The First Amendment amends Article II, Section 8 of the Bylaws to create a process for the Board to establish a record date for determining those stockholders of the Company who are entitled to sign a written consent approving a stockholder action. The amendment provides that the record date set by the Board cannot be more than ten days after the date on which the resolution fixing the record date is adopted by the Board. The amendment also provides that if the Board fails to fix the record date within ten days after receipt of notice requesting it to do so, then the record date will be the first day on which a signed written consent is delivered to the Secretary or Assistant Secretary of the Company (if no prior action of the Board is required by law) or at the close of business on the day on which the Board adopts the resolution taking such prior action if so required.

The First Amendment adds Article II, Section 9 to the Bylaws to create an advance notice requirement for director nominations and certain other business proposals to be presented by stockholders at the Company’s annual meetings of stockholders.

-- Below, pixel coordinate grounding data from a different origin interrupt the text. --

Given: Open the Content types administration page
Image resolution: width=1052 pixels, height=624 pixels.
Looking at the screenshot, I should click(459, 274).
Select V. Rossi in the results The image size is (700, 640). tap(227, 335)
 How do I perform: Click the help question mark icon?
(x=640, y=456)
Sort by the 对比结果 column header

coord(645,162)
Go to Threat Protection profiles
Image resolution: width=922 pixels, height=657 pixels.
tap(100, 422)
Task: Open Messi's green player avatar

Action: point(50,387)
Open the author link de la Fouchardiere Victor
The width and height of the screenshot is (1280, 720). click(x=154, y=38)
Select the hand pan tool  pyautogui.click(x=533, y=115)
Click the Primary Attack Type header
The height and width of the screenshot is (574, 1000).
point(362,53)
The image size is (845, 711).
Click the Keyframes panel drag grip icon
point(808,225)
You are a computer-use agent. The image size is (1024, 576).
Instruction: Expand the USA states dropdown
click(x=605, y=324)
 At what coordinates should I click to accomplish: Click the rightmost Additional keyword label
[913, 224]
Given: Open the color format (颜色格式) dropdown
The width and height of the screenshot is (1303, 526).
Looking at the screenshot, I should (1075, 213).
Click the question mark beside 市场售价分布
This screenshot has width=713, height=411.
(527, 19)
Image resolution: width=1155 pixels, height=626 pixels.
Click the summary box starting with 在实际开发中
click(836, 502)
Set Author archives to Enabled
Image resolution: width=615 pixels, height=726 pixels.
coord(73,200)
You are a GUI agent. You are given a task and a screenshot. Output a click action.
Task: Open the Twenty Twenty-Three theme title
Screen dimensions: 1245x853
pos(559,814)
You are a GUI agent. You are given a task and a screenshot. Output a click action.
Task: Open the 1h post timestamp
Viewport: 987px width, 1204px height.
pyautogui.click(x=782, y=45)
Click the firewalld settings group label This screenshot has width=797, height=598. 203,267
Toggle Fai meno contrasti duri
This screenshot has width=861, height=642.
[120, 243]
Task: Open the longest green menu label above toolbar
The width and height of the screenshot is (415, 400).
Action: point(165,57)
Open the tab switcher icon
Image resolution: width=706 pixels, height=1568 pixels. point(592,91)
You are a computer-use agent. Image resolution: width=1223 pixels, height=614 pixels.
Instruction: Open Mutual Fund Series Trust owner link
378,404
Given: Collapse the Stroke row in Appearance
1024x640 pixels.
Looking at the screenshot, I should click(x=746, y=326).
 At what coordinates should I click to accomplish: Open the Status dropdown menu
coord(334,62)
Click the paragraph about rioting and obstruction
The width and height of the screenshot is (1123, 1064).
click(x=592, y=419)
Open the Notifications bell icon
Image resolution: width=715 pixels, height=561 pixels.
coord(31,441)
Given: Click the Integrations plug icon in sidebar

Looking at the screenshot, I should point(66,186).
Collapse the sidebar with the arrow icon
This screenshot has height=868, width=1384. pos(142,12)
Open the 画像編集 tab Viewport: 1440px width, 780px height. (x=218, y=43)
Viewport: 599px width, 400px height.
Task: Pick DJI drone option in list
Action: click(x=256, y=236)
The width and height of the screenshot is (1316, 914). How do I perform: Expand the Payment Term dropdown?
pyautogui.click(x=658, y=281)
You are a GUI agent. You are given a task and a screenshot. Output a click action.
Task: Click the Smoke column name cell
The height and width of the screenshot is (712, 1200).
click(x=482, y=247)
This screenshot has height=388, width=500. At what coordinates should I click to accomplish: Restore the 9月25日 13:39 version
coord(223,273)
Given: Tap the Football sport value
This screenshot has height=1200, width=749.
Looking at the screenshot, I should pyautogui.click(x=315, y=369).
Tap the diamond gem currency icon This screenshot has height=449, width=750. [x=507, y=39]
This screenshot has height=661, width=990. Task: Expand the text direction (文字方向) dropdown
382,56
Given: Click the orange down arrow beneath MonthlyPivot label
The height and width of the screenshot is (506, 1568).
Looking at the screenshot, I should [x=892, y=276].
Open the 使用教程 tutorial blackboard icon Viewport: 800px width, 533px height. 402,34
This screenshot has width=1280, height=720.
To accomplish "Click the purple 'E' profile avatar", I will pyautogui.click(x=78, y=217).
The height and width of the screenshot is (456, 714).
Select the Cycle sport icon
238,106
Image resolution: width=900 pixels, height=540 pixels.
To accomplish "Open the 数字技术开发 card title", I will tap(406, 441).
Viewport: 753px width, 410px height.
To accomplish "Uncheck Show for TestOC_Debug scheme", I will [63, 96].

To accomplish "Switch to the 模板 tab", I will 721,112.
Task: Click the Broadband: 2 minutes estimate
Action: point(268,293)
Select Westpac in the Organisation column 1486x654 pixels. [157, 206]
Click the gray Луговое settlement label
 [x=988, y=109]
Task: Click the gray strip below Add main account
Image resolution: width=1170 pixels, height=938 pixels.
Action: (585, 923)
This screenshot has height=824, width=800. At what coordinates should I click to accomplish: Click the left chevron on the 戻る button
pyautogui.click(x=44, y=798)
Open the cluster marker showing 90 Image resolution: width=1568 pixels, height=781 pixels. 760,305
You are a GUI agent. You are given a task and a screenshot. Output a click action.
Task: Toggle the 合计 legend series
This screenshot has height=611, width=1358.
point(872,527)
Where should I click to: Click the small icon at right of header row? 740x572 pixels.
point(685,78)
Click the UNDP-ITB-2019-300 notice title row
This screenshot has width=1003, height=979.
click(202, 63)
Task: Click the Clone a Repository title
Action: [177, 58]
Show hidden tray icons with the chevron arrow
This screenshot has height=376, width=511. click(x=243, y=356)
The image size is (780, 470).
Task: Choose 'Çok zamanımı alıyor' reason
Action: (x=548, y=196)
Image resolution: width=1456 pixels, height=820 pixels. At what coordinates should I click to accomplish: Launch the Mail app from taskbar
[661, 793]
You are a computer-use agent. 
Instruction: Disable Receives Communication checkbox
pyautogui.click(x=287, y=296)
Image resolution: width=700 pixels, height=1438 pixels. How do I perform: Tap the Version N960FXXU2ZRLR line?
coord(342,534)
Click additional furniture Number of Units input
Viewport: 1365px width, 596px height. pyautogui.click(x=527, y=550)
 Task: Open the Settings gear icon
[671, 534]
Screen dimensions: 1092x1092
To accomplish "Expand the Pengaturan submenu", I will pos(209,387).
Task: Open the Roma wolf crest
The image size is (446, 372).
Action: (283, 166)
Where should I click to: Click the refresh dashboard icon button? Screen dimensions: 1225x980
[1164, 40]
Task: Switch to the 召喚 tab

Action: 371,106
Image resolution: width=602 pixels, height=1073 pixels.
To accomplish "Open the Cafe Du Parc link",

The amendment requires that, subject to certain exceptions, a stockholder provide information regarding a business proposal or a director nomination to the Company no earlier than the 120th day and no later than the 90th day prior to the first anniversary of the preceding year’s annual meeting of stockholders and update and supplement such information.

The First Amendment also adds Article II, Section 10 to the Bylaws to establish certain parliamentary procedures for the conduct of annual meetings of the Company’s stockholders.

The Bylaws also provide that except in certain cases for directors elected by the holders of any series of preferred stock, a director may be removed from office with or without cause and only by the affirmative vote of two-thirds or more of the combined voting power of the then issued and outstanding shares of the Company’s capital stock entitled to vote in the election of directors, voting together as a single class.

The foregoing description of the First Amendment does not purport to be complete and is qualified in its entirety by reference to the complete text of the First Amendment, a copy of which is attached to this Current Report on Form 8-K as Exhibit 3.1 and is incorporated by reference herein.

 
 

 

Item 9.01. Financial Statements and Exhibits.

(d) Exhibits.

Exhibit Number   Description
3.1   First Amendment to Bylaws of the Company
10.1   Employment Agreement between the Company and Brian Bernick dated December 17, 2015.
10.2   Employment Agreement between the Company and Michael Donegan dated December 17, 2015.
10.3   Employment Agreement between the Company and Mitchel Krassan dated December 17, 2015.

 

 
 

 

SIGNATURES

Pursuant to the requirements of the Securities Exchange Act of 1934, the registrant has duly caused this report to be signed on its behalf by the undersigned hereunto duly authorized.

Date: December 22, 2015 THERAPEUTICSMD, INC.
   
  By: /s/ Daniel A. Cartwright
  Name: Daniel A. Cartwright
  Title: Chief Financial Officer

 
 

 

EXHIBIT INDEX

Exhibit Number   Description
3.1   First Amendment to Bylaws of the Company
10.1   Employment Agreement between the Company and Brian Bernick dated December 17, 2015.
10.2   Employment Agreement between the Company and Michael Donegan dated December 17, 2015.
10.3   Employment Agreement between the Company and Mitchel Krassan dated December 17, 2015.